Para Elton Leite, “a potência do pensamento” de Manoel de Barros não se restringe apenas à produção literária, quando se vê o lado humano, o ser simples e seu modo de vida e a pecha de bocó não mudaria seu conceito de que sejamos bobos, como dizia Clarice Lispector. A conferência em homenagem a Manoel de Barros busca realçar a essênca do ser humano e se ter uma imagem diferente ou “descomparamento” segundo o neologismo do poeta, para quem o comparamento deveria ser comunhão. “Manoel de Barros não era exatamente um otimista e nem pessimista”.

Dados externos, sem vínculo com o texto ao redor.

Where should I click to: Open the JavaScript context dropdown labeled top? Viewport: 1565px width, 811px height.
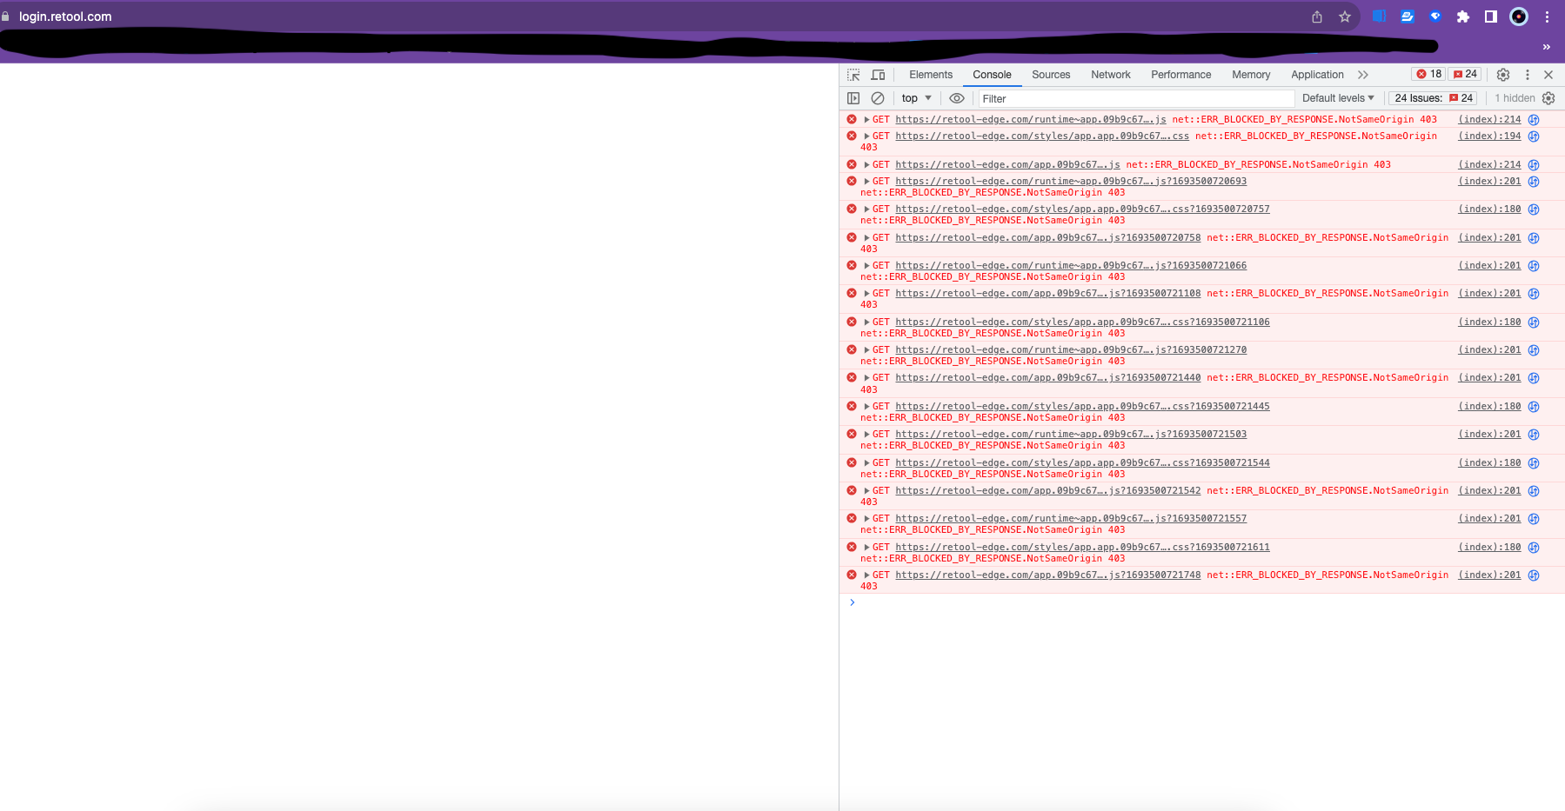pos(915,98)
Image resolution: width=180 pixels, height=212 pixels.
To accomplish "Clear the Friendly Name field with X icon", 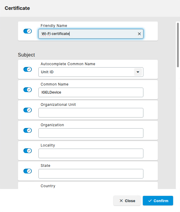I will pos(139,34).
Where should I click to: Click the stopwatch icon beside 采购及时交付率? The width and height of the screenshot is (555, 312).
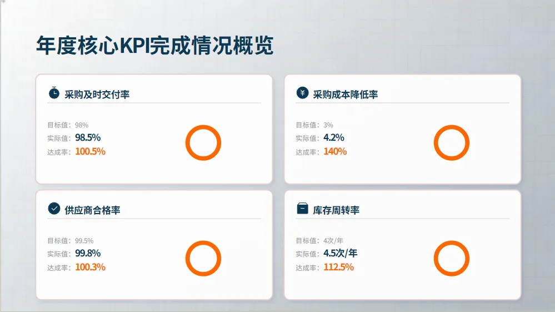54,93
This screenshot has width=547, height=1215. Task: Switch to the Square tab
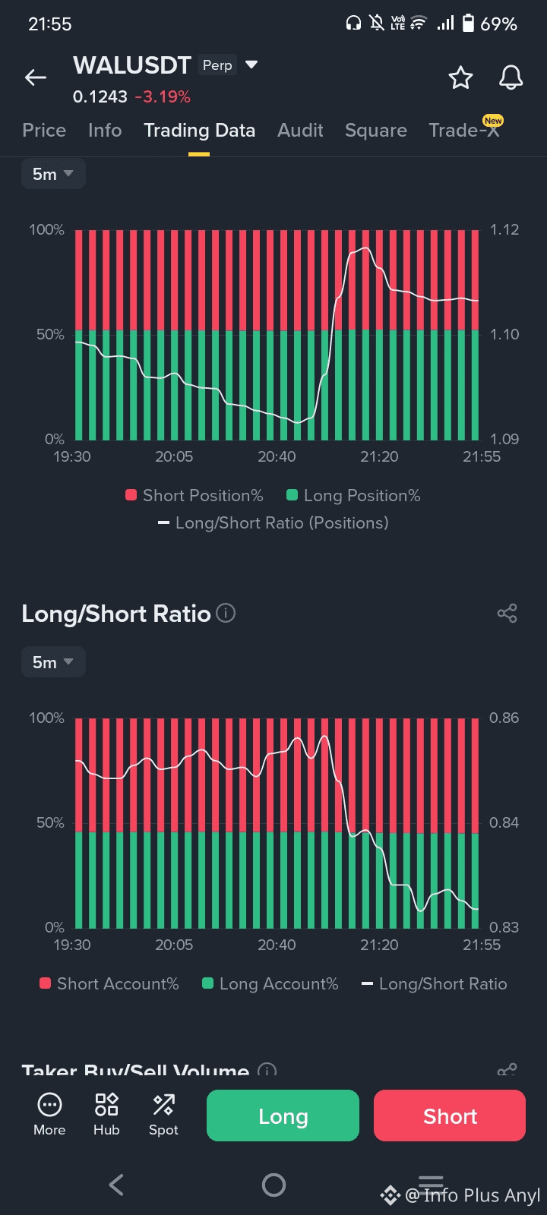(375, 131)
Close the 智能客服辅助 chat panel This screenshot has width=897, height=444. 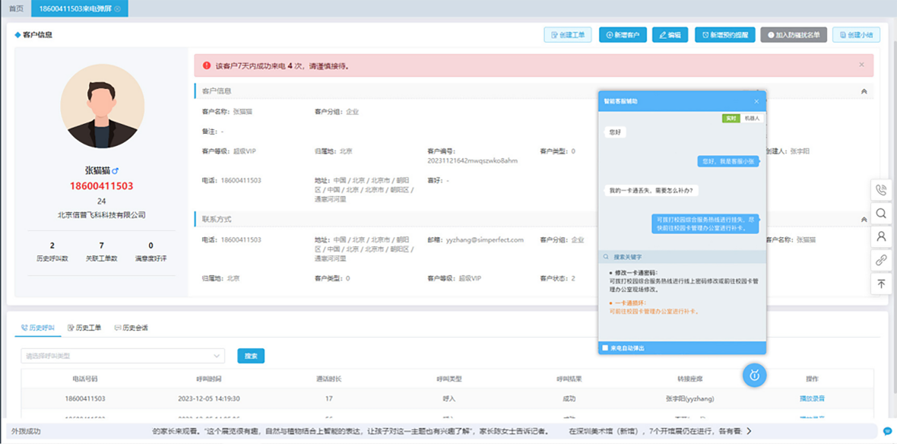tap(756, 101)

O pequisador trouxe à lembrança episódio em que conseguiu se comunicar com Manoel de Barros sobre uma publicação que precisaria ter a autorização dele e só conseguiu apó ser aconselhado pela filha do poeta, Martha Barros, a enviar uma carta, escrita à mão. O poeta não atendia telefone e não gostava de receber cartas datilografadas. Não significa, porém, que vivesse recluso, pelo contrário, estava sempre em trasformação, ou no estado “devir”, explorando a infância e a natureza, usando a linguagem para criar um fluxo de invenção e criação. Ele desinventava o mundo e as coisas, aproximando-as da inocência e da maravilha infantil, num processo constante de reinvenção e se expressava buscando “criançamento” nas palavras.